Creating A Digital Archive that will last through the centuries depends not only on technology but also on administrative skills and policies. Before we choose a particular method of preserving digital documents, images, audio files, or data sets, we need to consider the ultimate goal. Is our objective to be able to read, hear, or play something a hundred years from now? Or is it to prove provenance in a court of law—for instance, that certain clinical test data really are the original ones we based a particular drug on?
The former is hard, but the latter is really hard. When you want to be able to read something in a hundred years, you probably don't mind if the background color and the fonts are a bit different as long as the words themselves haven't changed. In that case, a simple migration strategy should suffice: keep copying the file into newer formats that can be interpreted without any substantive changes by modern software.

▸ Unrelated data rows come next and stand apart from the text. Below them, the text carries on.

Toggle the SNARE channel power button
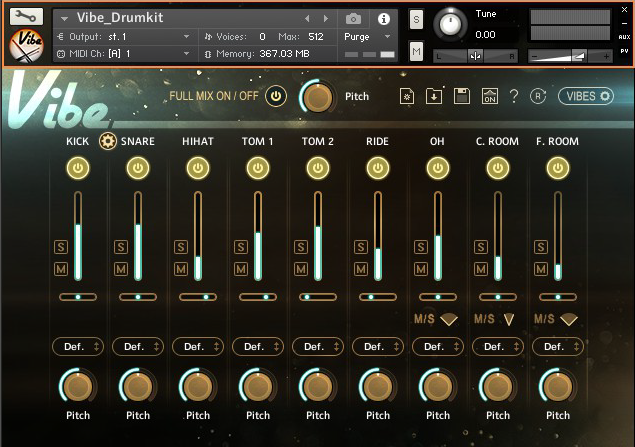Image resolution: width=635 pixels, height=447 pixels. [138, 169]
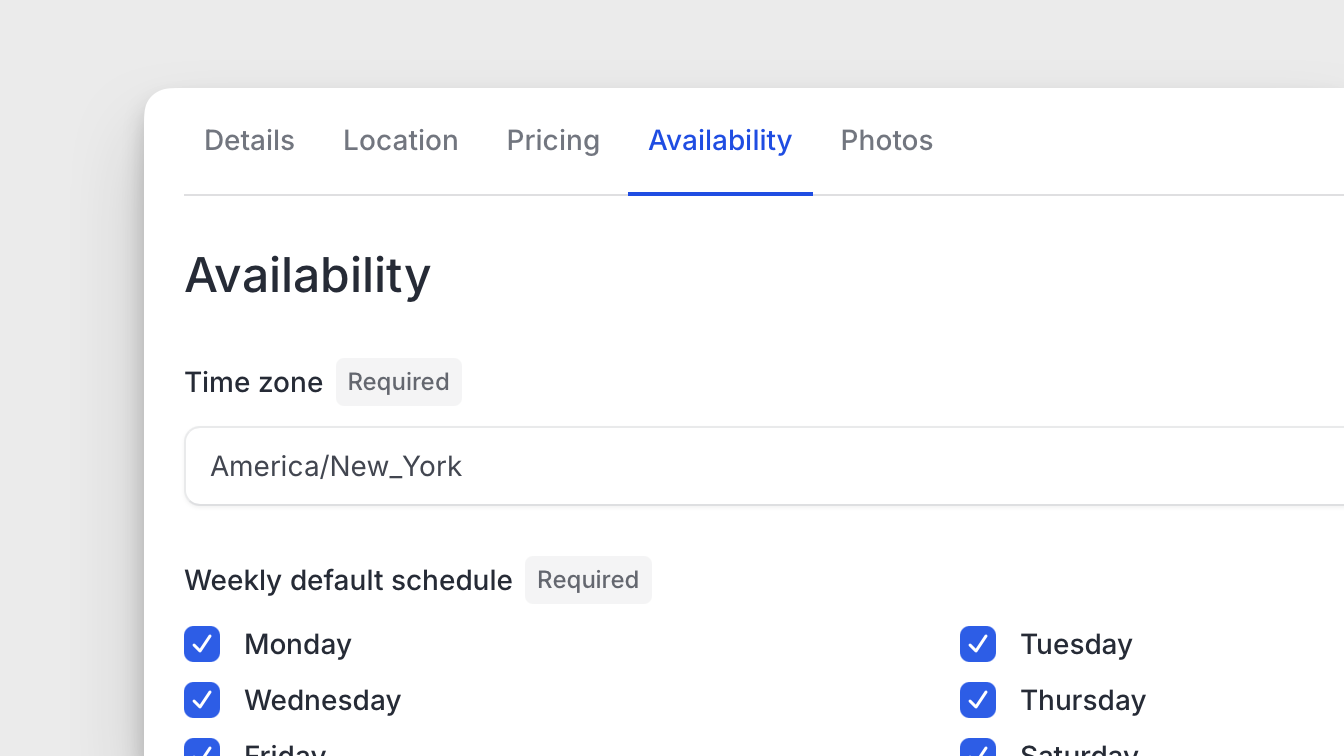
Task: Toggle the Saturday checkbox
Action: [978, 750]
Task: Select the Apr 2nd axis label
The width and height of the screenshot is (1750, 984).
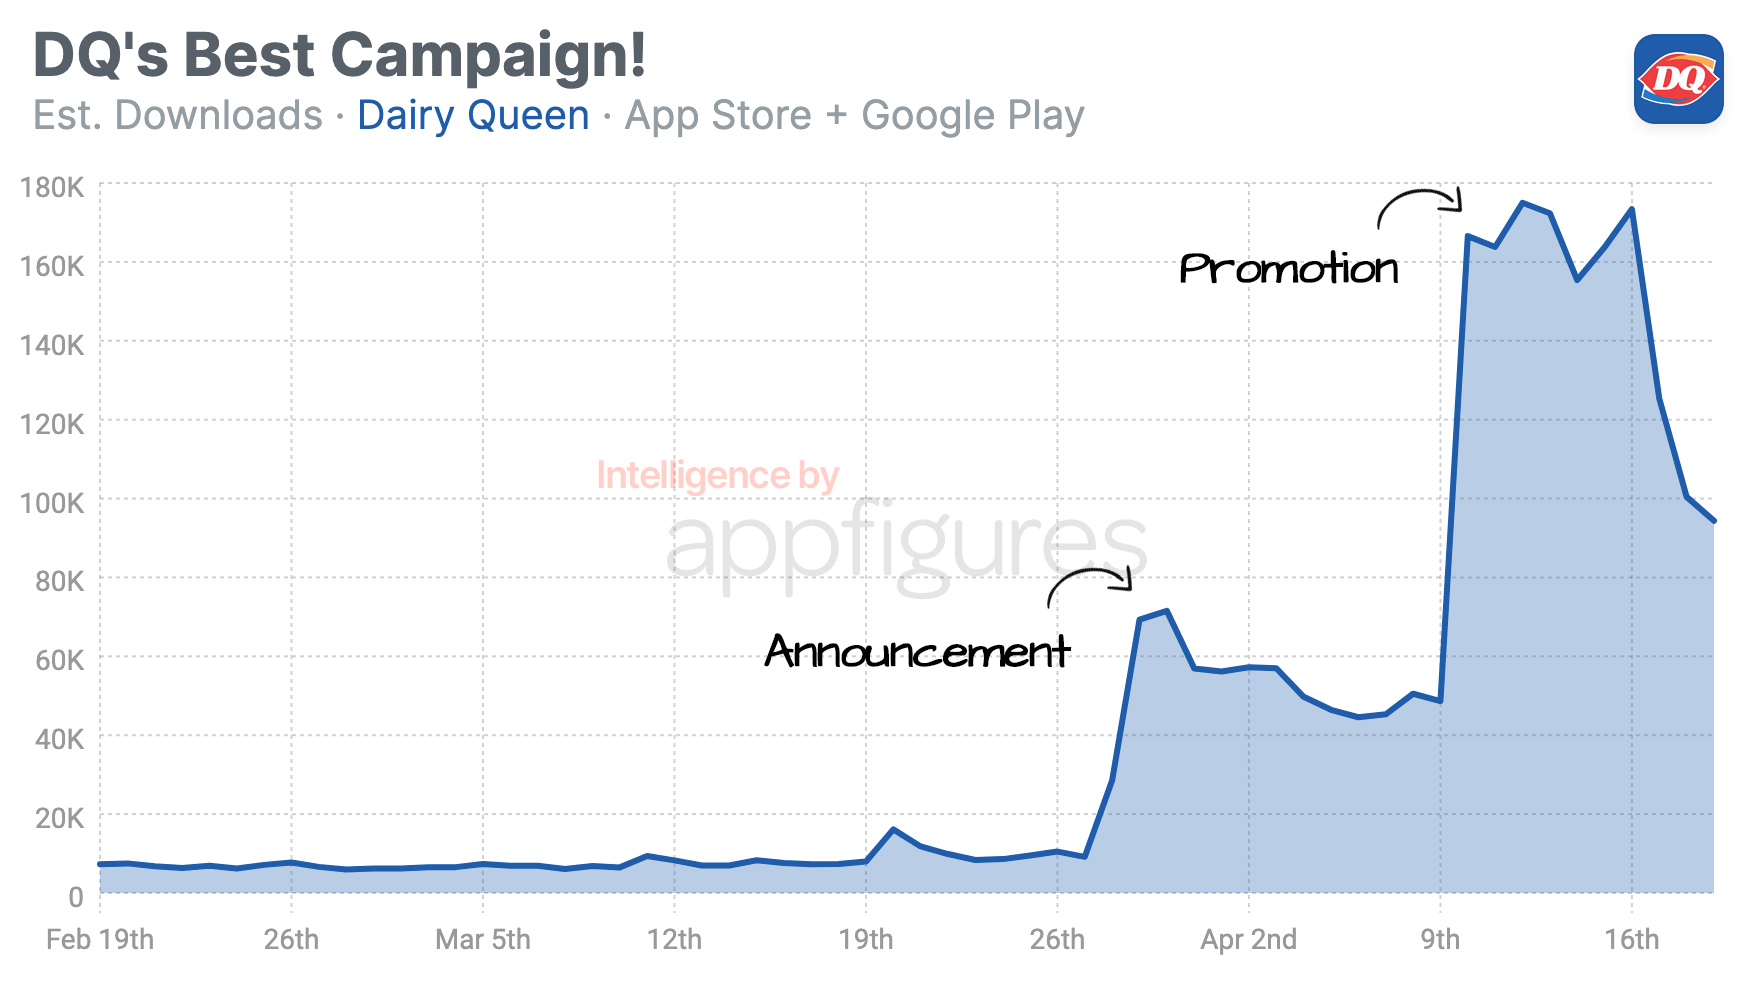Action: coord(1248,939)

But if you also need to know that what you're reading is authentic, in the sense that the billionaire's will you're reading is the real thing, then you need data essentially to be stamped with a digital signature to ensure that nothing's been changed since the item was stored. You'll also need to have the item tagged with a digital "paper trail" of all the changes the billionaire made to the will before finally storing it. DSpace supports both bit migration—transferring bits to new formats—and attaching the requisite tags to the file about what happens to it over time to prove legal provenance.
Like most difficult challenges, data preservation is really a mix of the simple and the complex challenges. At one end of the preservation continuum is a simple item, like an ASCII text document. Preserve the data by keeping the file on current media and provide some way to view it and you're pretty much done. We'll call this the "save the bits" approach.
At the other end lie the harder cases, like these:
A compiled software program written in a custom-built programming language for which neither the language documentation nor the compiler has survived.
A complex geospatial data set developed for the U.S. Geological Survey in a proprietary system made by a company that went out of business 20 years ago.
A Hollywood movie created with state-of-the-art encryption to prevent piracy, for which the decryption keys were lost.
For these three items, we don't hold out much hope of being able to preserve the content forever. For the software program and the geospatial data set, the digital archeologists of the future probably won't have enough information about how the software and data set were created or the language they were created in—no Rosetta Stone, as it were, to translate the bits from lost languages to modern ones.
As for that encrypted movie, our archeologists might have read old reviews that raved about the special effects in Sin City, but this cinematic achievement will remain locked away until someone pays a lot of money to a master of ancient cryptology to crack the key.
Fortunately, many content types fall between these difficult cases and ASCII text. Usually, saving the bits using standard, well-documented data, video, and image formats, such as XML, MPEG, and TIFF, gets you halfway to an enduring digital archive. Put another way, the goal is to avoid formats that require proprietary software, such as AutoCAD or QuarkXPress, to play or render the data.
In some cases, even files created with proprietary software might survive. Take Microsoft Word. Even though Microsoft does not guarantee backward compatibility over time—leaving it to you to resave documents into the latest version of Word—the program is so popular that we can expect such migration programs to emerge from third parties to help companies and governments salvage their valuable information assets.
Today, organizations looking to convert vast stores of Microsoft documents can turn to companies like ConverterTechnology, in North Sydney, Australia. The company uses a proprietary program to batch-process documents from one version of Microsoft Office to another and from other programs like Lotus 1-2-3 to Microsoft Excel [see sidebar, ].